Written problem 1 >>
List the four parts into which the VGG tutorial says it is divided.
Written problem 2 >>
Reproduce the lines of the records starting at the line that contains "Click the middle window control dot" and ending at the line that contains "click(x=281, y=563)", renaming "dropdown" to "menu" and changing nothing else. Leave the pictures out.

Given text >>
# # # # #
How to Use The Pre-Trained VGG Model to Classify Objects in Photographs

Convolutional neural networks are now capable of outperforming humans on some computer vision tasks, such as classifying images.

That is, given a photograph of an object, answer the question as to which of 1,000 specific objects the photograph shows.

A competition-winning model for this task is the VGG model by researchers at Oxford. What is important about this model, besides its capability of classifying objects in photographs, is that the model weights are freely available and can be loaded and used in your own models and applications.

In this tutorial, you will discover the VGG convolutional neural network models for image classification.

After completing this tutorial, you will know:

  • About the ImageNet dataset and competition and the VGG winning models.
  • How to load the VGG model in Keras and summarize its structure.
  • How to use the loaded VGG model to classifying objects in ad hoc photographs.

Let’s get started.

Tutorial Overview

This tutorial is divided into 4 parts; they are:

  1. ImageNet
  2. The Oxford VGG Models
  3. Load the VGG Model in Keras
  4. Develop a Simple Photo Classifier

ImageNet

ImageNet is a research project to develop a large database of images with annotations, e.g. images and their descriptions.

The images and their annotations have been the basis for an image classification challenge called the ImageNet Large Scale Visual Recognition Challenge or ILSVRC since 2010. The result is that research organizations battle it out on pre-defined datasets to see who has the best model for classifying the objects in images.

The ImageNet Large Scale Visual Recognition Challenge is a benchmark in object category classification and detection on hundreds of object categories and millions of images. The challenge has been run annually from 2010 to present, attracting participation from more than fifty institutions.

ImageNet Large Scale Visual Recognition Challenge, 2015.
# # # # #
Data to process >>
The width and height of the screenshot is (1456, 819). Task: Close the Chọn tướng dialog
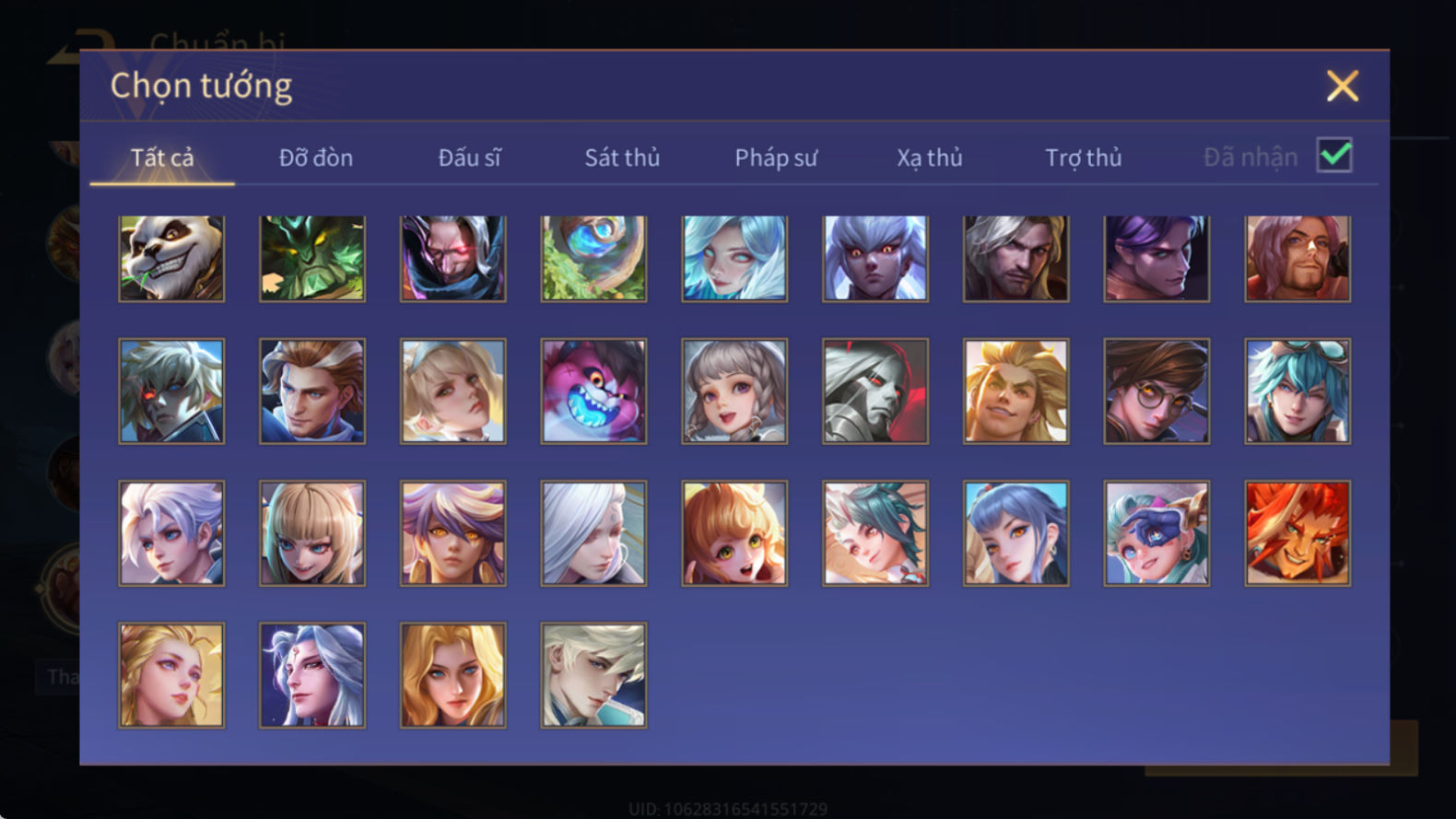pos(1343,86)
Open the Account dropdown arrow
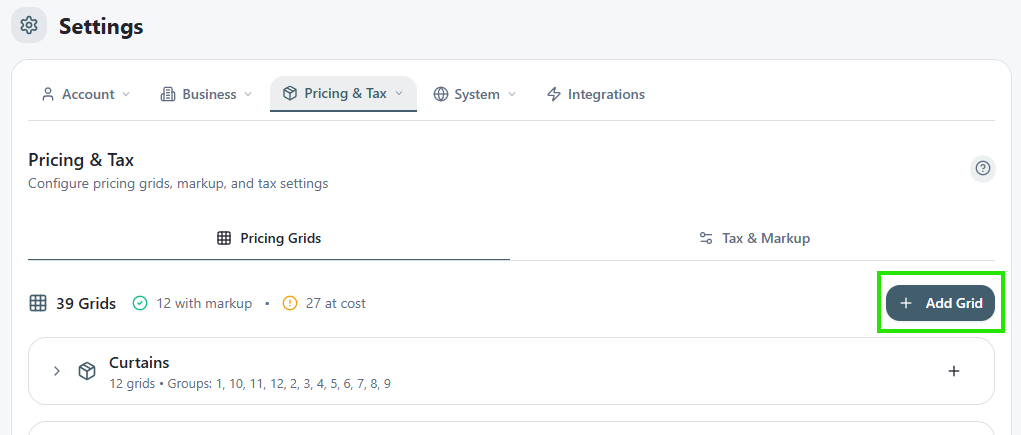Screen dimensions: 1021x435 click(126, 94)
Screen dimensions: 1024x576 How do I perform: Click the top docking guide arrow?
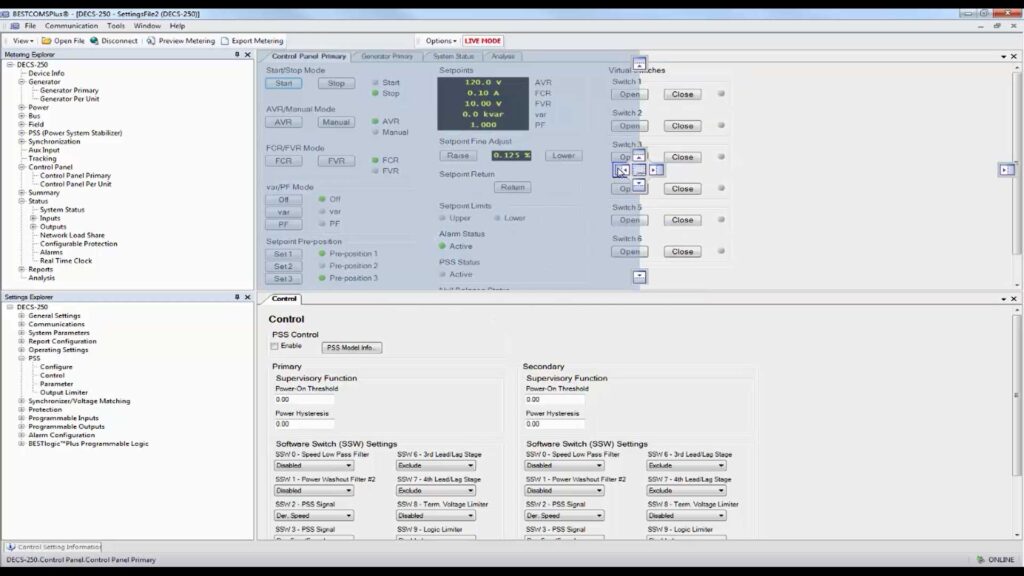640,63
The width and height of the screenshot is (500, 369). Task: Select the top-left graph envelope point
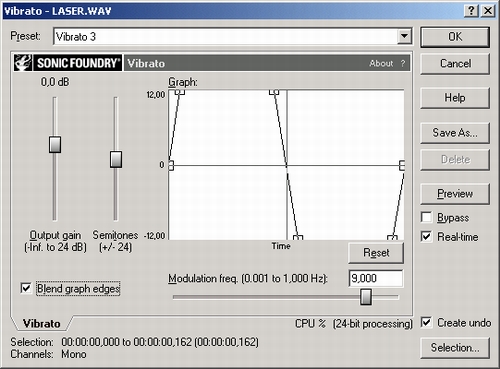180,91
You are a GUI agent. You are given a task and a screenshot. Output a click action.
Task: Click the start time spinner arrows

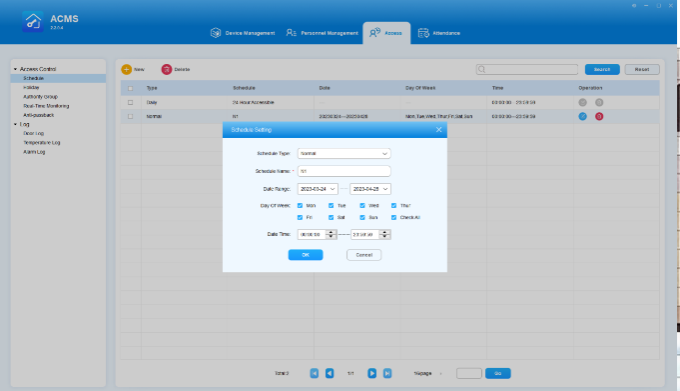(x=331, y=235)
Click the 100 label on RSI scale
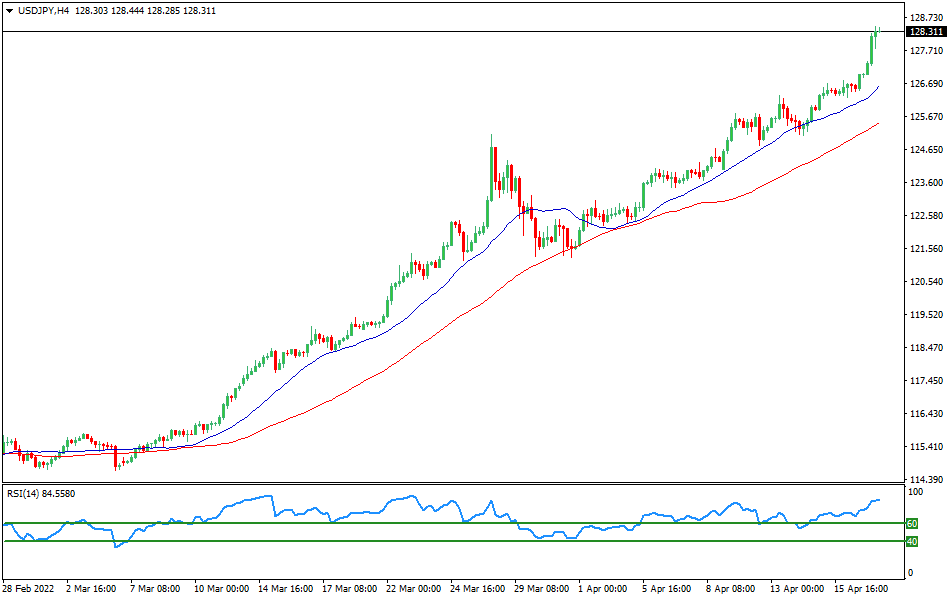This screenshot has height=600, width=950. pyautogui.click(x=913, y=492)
# # # # #
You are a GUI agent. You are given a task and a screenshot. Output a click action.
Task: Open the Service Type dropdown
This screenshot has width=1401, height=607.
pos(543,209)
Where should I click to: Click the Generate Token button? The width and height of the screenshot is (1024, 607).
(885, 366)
# # # # #
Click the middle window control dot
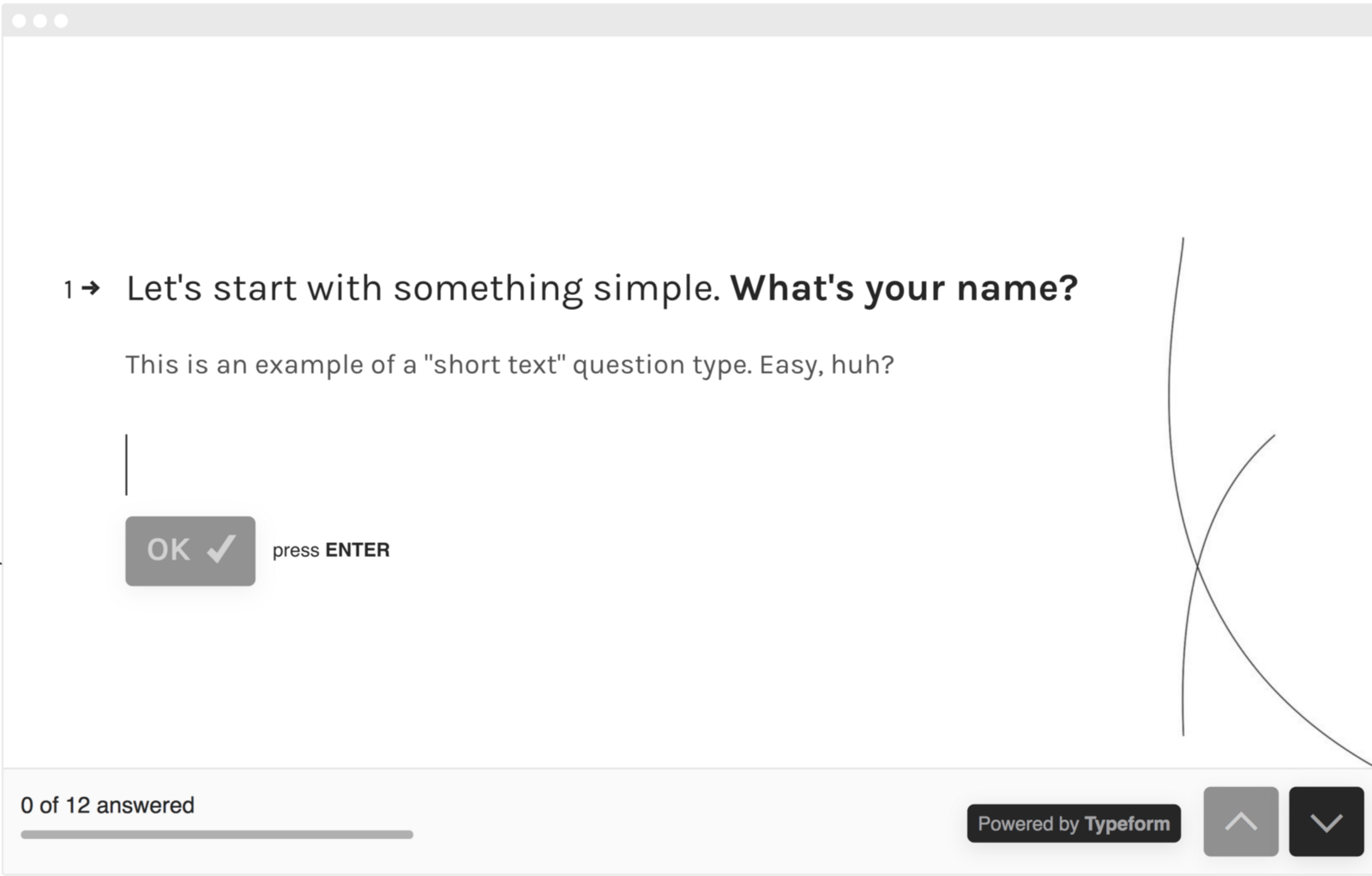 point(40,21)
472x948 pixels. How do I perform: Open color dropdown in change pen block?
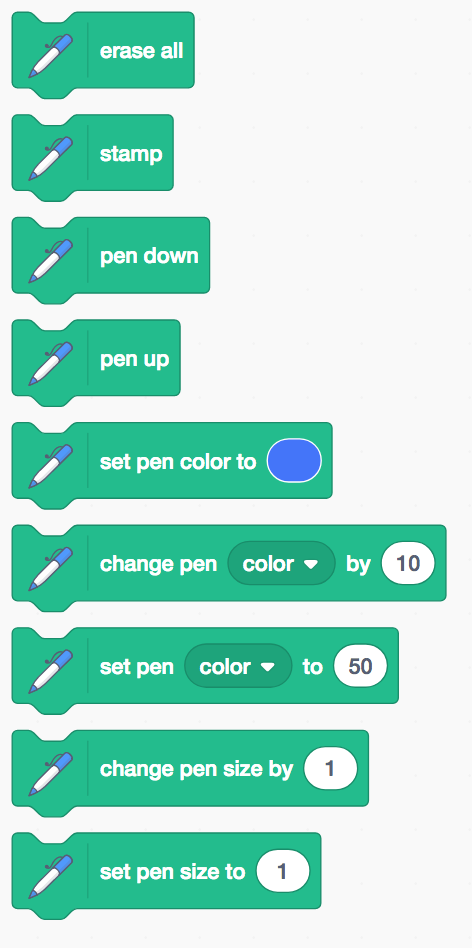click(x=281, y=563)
# # # # #
Exercise output 1 >>
1. ImageNet
2. The Oxford VGG Models
3. Load the VGG Model in Keras
4. Develop a Simple Photo Classifier

Exercise output 2 >>
Click the middle window control dot
 point(40,21)
472x948 pixels. How do I perform: Open color menu in change pen block?
click(x=281, y=563)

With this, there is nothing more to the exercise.